Berliner Stadtgeschichten

Gestern habe ich mich mit Marion in der Berliner Mitte getroffen. Ich wollte eigentlich mit dem Fahrrad fahren, aber der Regen hat sich so in den Vordergrund gedrängt, dass es doch besser war mit der S-Bahn in die City zu reisen. So groß wie Berlin auch ist, so schnell ist man mit den Öffentlichen unterwegs. Und man erlebt so Einiges. Ich saß mit meiner Strickarbeit auf einer leeren Bank. Die Bahn war ohnehin fast leer und erstaunlich still. Bis ein junger Mann einstieg, der über Kopfhörer telefonierte. Anscheinend gab er seinem Telefonpartner Waschtipps. “Nee, du musst den Weichspüler in das mittlere Fach geben… Was? Nein, da kommt das Waschmittel rein. … Welche Wäsche willste denn waschen… ähh, musste das nicht mit der Hand waschen? …Ach, ditt wusste ick och noch nich!” Warum müssen die Leute nur immer so laut telefonieren, dasa alle mithören können. Ich habe mich wieder auf mein Gestricksel konzentriert. 

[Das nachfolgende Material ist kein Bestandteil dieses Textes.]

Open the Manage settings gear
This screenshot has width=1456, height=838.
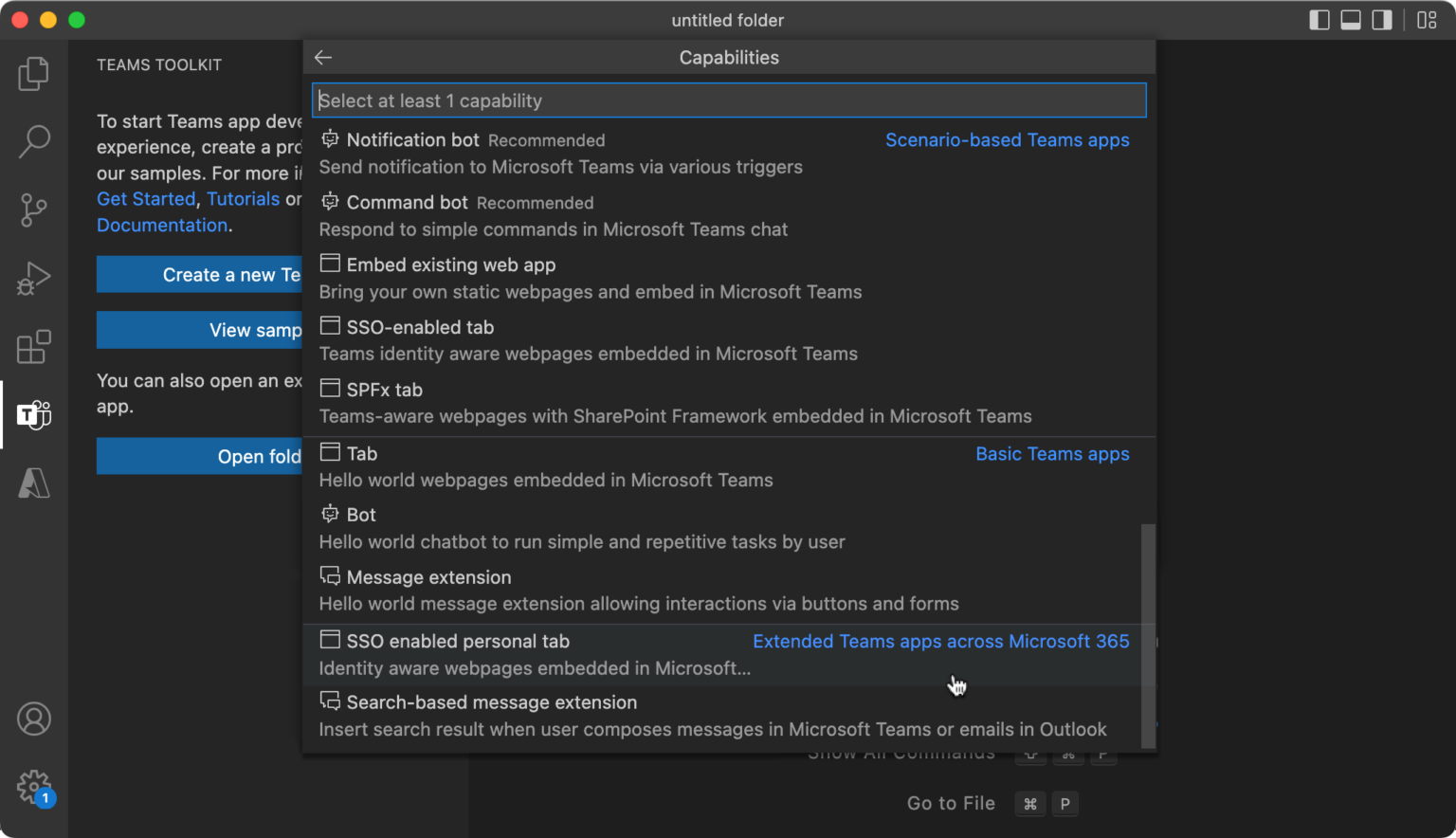coord(33,787)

An der nächsten Haltestelle, stieg eine alte Dame ein und setzte sich direkt neben mich. Sie schaute meinem Nadelgeklapper eine Weile zu. “Ditt iss een schickes Muster! Früher habe ick och imma ne Menge jestrickt. Och mit Nadelspiel. Aber so schick war meene Wolle nich! Kricht man die übaall?” Ich erklärte ihr, dass  inzwischen eine Menge toller Wollläden in der Stadt wie Pilze aus dem Boden schießen. Und wenn sie eh gerade nach Mitte fährt, könnte ich ihr Einige empfehlen. “Nee, lassen se ma. Ick kann keen Nadelspiel mehr halten!” Sie streckte mir ihre Hände hin. Krumme Finger, die nach Schmerzen aussahen. Ich konnte sie wirklich verstehen. Das wäre für mich der Horror. Sie erzählte mir noch ein wenig aus ihrem ehemaligen Strickerleben. Dann musste sie aussteigen.

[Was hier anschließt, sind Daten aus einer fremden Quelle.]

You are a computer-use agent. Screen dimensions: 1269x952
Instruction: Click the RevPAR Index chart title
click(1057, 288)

Am Bahnhof Schönhauser Allee musste ich aussteigen. Die Haltestelle liegt direkt an den Schönhauser Arkaden. Eine Mall, mit reichlich Geschäften. An den Bahnhofsausgängen sitzen einige Männer verschiedenen Alters. Sie haben es sich dort wahrlich bequem gemacht. Decken und Kissen lagen auf dem Boden und die Männer saßen, tranken ihr Bier und rauchten (was auch immer). Eine Frau mit Kinderwagen wollte auf den Bahnsteig, aber am Fahrstuhl standen schon so Viele an. Zwei Männer sprangen auf und fragten höflich, ob sie ihr helfen könnten. Da war ich nun doch erstaunt…

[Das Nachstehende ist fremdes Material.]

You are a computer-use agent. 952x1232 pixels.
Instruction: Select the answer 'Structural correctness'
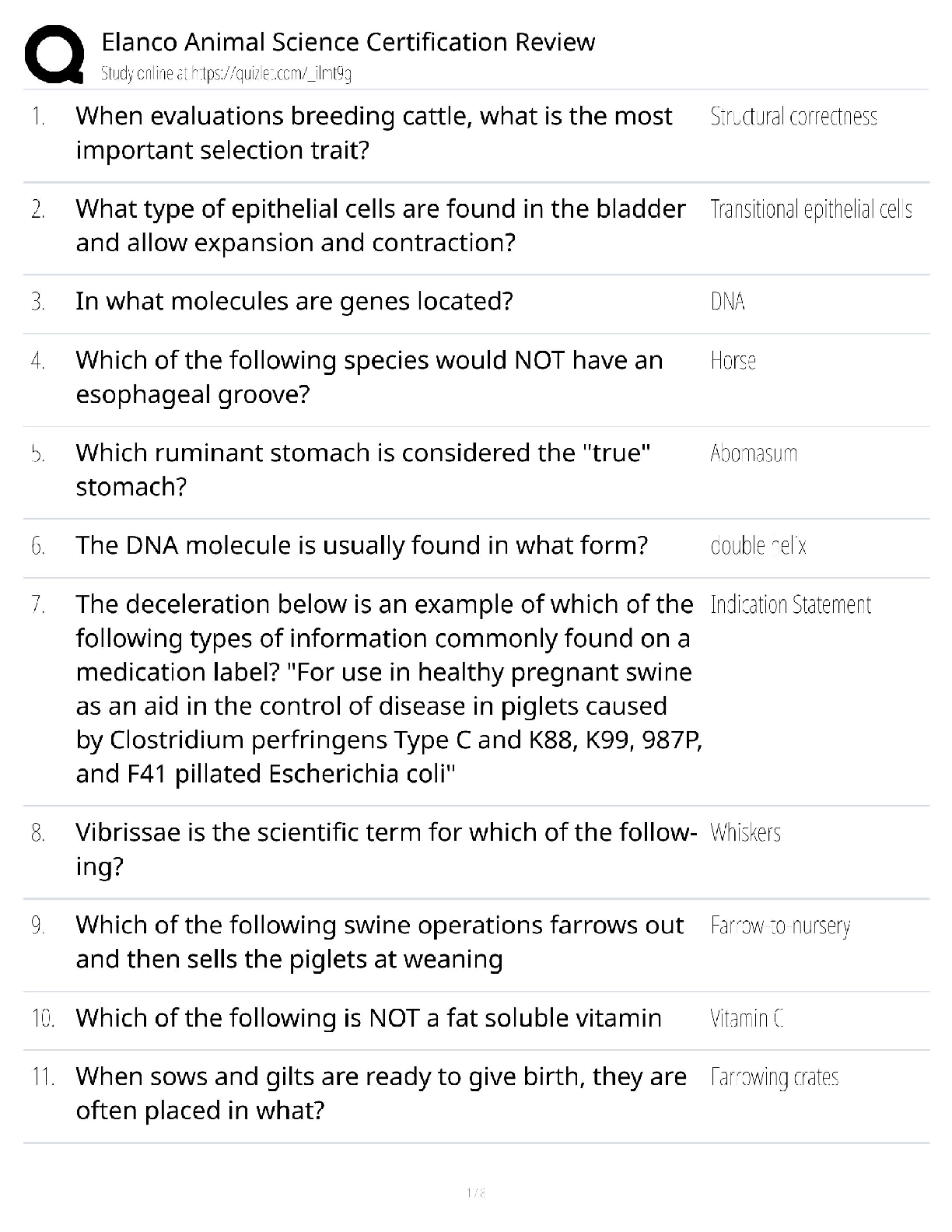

Ich musste dann noch einmal eine Station mit der (Hoch)- U-Bahn fahren. Also schnell die Treppen rauf. Die meisten Leute liefen mit gesenktem Kopf durch die Gegend. Kein Wunder, es regnet immer noch. Eine ältere Dame vor mir, mit Rolllator, schiebt sich über die Straße. Sie geht mit hocherhobenen Kopf und nickt immer wieder freundlich den Entgegenkommenden zu. Ganz so, als würde sie jeden kennen. Manchmal,  kommt mit das Queren einer Straße in Berlin einem Halmaspiel gleich vor. Alle Steine müssen auf die andere Seite. Anfangs, sieht es noch sortiert aus, am Ende auch. Aber dazwischen, dass absolute Chaos und doch tritt man sich nicht gegenseitig auf die Füße. So auch mit der Rolllatorfrau, obwohl für sie eigentlich gar kein Platz war, kam sie ohne Schwierigkeiten auf der gegenüberliegenden Seite an. 

Ich traf dann Marion und wir mussten uns noch ein wenig auf der Schönhauser herum treiben. Der Laden, den wir besuchen wollten, war noch nicht auf. Wir scharwenzelten über den Bürgersteig. Zwei junge Frauen standen einem alten Pärchen gegenüber. Marion und ich wollten an den Vieren vorbei gehen, als die alte Frau rief: “Halt…Halt…Ich kann nicht helfen. Aber sie kennen sich doch hier aus. Wissen sie, wo die Milastraße ist? Die muss hier irgendwo sein, das weiß ich ganz genau!” Marion und ich schüttelten die Köpfe. “Nee, keine Ahnung, wo die ist” Wir wunderten uns nur, dass die jungen Leute sich nicht mit ihren Handys geholfen haben und stattdessen, die beiden Alten gefragt haben.

Ich gehe gerne mit offenen Augen durch unsere Stadt. Ich mag es zu sehen, dass die Berliner doch sehr hilfsbereit sind. Sie haben ein loses Mundwerk und gucken manchmal auch etwas grimmig, aber sie helfen immer gerne. Ich liebe diese Stadt.